▶ _ASSIGNMENT_: Please return all lines in the listing holding the word "computer".

▶ _RECORDS SUPPLIED_:
-=-=-
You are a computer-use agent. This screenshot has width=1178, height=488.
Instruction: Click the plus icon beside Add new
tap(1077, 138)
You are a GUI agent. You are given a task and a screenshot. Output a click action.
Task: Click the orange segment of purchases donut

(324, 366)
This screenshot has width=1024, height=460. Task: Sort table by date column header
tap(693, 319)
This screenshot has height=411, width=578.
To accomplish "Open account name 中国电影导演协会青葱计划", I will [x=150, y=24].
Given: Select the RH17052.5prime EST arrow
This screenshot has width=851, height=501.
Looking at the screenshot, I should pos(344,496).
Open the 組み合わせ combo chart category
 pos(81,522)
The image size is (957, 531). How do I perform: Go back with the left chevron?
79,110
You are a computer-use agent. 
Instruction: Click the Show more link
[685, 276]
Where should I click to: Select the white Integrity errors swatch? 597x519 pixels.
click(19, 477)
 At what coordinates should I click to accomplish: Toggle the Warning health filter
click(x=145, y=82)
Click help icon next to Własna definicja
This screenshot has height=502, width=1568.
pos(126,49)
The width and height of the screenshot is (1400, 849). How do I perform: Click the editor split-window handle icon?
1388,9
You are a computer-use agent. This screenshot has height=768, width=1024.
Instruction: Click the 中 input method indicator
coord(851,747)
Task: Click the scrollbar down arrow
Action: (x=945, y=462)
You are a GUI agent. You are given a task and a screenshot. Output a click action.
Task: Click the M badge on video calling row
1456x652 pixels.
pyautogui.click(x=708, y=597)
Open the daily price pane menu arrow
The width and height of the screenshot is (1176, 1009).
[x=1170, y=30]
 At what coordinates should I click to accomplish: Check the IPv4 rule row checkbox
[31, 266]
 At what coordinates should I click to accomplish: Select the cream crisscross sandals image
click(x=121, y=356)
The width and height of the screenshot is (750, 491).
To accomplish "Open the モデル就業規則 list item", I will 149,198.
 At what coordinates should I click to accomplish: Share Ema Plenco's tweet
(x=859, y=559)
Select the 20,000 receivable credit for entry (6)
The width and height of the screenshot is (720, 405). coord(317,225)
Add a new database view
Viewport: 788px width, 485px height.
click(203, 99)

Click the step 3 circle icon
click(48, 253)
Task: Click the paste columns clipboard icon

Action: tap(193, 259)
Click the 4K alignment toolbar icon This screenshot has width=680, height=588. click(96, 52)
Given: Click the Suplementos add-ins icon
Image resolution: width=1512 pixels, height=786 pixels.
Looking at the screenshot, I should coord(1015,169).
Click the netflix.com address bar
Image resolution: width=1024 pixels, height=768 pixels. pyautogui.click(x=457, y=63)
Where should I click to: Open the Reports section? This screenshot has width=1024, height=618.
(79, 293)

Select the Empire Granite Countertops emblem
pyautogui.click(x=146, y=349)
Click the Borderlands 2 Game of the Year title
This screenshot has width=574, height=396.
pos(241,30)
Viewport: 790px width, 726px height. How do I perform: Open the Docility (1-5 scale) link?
-=-=-
▶ _ANSWER TO THIS TASK_:
You are a computer-use agent. This screenshot has width=1178, height=488.
You are a computer-use agent. 
You are a computer-use agent. This screenshot has height=768, width=1024.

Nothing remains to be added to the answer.